Rewrite everything in the listing from the line containing "Open the help panel via question mark icon" down to the line containing "Action: click(68, 268)", swapping "help panel" for "support panel" and leaving all else as it is.
========================================================================
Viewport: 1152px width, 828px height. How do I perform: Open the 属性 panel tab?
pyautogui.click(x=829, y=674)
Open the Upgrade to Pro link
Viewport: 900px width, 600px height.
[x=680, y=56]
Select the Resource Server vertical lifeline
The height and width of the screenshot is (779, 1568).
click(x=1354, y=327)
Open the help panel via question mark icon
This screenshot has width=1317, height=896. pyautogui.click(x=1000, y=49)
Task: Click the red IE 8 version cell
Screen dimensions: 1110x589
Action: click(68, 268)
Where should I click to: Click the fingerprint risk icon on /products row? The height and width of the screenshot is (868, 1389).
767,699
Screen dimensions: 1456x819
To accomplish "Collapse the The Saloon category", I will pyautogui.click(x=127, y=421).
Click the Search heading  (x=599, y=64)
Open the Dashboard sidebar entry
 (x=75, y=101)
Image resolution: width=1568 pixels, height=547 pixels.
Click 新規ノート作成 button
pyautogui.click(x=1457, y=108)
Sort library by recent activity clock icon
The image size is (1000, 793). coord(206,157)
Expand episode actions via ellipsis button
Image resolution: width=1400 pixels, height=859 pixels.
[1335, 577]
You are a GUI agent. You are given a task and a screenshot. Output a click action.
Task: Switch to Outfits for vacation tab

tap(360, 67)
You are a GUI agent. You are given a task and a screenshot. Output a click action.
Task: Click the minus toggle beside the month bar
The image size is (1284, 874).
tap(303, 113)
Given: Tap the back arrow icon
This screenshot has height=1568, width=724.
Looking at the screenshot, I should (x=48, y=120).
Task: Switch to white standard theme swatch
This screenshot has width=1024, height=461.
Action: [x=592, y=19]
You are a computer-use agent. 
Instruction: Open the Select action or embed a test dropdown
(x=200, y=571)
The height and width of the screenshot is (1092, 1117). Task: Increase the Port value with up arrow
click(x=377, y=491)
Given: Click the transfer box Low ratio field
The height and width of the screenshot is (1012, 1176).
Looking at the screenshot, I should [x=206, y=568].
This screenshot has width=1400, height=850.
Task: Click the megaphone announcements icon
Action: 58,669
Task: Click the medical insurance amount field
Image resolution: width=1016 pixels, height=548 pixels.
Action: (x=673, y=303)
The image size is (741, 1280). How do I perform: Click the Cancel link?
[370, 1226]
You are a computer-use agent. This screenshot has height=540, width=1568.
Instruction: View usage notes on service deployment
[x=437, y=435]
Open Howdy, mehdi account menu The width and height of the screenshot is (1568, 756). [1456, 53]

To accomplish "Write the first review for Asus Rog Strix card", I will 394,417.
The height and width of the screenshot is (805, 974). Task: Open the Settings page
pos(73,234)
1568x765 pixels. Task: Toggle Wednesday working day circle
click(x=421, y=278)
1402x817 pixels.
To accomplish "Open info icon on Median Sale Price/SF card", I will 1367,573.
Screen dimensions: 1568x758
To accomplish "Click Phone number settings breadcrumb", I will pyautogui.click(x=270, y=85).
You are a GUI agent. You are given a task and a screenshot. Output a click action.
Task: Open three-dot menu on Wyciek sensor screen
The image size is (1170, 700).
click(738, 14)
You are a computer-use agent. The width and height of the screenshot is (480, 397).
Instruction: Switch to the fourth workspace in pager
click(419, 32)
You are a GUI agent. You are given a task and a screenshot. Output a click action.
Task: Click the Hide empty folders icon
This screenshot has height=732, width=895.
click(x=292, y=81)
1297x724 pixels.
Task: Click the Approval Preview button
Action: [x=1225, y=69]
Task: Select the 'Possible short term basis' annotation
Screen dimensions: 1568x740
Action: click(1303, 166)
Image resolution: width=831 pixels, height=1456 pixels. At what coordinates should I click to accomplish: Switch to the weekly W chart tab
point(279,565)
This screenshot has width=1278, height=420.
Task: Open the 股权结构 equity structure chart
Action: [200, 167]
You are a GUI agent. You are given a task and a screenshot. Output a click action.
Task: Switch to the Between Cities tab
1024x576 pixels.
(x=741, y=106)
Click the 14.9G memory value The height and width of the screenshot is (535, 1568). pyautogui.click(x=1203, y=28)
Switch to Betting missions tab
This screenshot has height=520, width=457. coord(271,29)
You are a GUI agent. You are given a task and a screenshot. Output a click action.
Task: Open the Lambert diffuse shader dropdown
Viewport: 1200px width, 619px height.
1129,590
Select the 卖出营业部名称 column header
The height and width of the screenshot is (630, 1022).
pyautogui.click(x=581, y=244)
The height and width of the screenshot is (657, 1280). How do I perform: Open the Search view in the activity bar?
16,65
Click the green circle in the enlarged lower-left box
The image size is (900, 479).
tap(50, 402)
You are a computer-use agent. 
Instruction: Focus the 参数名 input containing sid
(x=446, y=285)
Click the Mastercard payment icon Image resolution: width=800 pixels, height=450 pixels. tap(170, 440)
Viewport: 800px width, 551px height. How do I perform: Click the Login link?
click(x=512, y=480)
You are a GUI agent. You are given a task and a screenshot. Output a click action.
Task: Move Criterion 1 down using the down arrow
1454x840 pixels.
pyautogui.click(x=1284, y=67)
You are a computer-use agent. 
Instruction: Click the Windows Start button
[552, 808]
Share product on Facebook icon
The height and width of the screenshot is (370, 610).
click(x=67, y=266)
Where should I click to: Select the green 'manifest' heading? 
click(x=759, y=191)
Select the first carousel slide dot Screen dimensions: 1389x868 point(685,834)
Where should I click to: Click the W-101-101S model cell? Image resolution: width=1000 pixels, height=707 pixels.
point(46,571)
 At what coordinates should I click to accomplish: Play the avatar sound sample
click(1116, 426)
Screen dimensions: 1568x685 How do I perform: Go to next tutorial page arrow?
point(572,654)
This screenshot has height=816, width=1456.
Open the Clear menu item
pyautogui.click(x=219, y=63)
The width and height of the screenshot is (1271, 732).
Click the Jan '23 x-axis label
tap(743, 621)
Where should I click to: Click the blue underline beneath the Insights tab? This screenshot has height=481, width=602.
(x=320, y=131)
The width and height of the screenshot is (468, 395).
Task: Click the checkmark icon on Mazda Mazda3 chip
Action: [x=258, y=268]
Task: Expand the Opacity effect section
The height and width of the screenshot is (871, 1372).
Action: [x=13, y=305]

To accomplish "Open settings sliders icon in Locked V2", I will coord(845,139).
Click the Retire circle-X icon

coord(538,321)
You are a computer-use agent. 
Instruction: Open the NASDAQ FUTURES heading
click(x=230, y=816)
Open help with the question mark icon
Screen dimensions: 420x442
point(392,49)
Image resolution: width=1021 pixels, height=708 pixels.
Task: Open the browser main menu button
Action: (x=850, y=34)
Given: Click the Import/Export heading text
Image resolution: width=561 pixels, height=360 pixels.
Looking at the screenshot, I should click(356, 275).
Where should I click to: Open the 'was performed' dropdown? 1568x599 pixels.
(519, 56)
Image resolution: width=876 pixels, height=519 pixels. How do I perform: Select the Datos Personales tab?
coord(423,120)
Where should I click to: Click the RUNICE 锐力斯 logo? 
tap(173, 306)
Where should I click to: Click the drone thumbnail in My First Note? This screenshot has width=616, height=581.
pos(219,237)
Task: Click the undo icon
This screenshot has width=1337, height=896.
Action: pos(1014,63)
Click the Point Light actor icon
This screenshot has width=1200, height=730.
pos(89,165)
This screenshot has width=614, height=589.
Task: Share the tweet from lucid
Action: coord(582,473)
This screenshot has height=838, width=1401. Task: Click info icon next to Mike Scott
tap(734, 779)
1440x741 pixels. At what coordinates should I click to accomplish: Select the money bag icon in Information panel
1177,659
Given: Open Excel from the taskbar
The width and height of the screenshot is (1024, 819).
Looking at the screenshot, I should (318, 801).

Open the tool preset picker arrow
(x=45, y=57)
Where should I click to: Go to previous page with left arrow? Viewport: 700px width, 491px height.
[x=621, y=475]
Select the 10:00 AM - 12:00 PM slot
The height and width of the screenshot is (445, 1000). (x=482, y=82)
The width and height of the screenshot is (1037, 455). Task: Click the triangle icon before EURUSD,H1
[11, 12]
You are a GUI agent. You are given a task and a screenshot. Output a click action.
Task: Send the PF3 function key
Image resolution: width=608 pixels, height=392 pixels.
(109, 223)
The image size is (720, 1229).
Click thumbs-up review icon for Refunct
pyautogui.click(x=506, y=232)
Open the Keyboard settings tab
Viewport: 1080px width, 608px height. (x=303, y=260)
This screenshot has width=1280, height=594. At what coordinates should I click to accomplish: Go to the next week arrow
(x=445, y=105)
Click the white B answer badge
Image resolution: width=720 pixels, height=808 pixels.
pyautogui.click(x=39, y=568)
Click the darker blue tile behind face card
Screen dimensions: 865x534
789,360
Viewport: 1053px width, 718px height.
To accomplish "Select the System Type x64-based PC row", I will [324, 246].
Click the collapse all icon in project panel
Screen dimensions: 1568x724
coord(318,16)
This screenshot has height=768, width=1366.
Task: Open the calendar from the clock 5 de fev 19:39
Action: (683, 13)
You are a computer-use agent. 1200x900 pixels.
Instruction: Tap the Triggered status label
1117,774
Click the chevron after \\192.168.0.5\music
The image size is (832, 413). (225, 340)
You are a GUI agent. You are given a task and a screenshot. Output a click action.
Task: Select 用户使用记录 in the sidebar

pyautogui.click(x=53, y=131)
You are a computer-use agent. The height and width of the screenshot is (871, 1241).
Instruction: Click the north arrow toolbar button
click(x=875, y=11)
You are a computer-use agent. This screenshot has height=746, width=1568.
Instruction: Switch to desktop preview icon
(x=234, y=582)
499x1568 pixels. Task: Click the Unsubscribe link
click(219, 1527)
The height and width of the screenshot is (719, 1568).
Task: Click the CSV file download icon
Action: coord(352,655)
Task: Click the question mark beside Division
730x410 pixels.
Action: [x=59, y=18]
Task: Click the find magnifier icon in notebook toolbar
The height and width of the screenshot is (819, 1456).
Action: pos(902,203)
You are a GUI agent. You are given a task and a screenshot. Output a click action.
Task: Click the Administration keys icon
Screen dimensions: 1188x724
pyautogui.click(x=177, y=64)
========================================================================
▶ _Answer_:
Open the support panel via question mark icon
This screenshot has width=1317, height=896. pyautogui.click(x=1000, y=49)
Task: Click the red IE 8 version cell
Screen dimensions: 1110x589
Action: click(68, 268)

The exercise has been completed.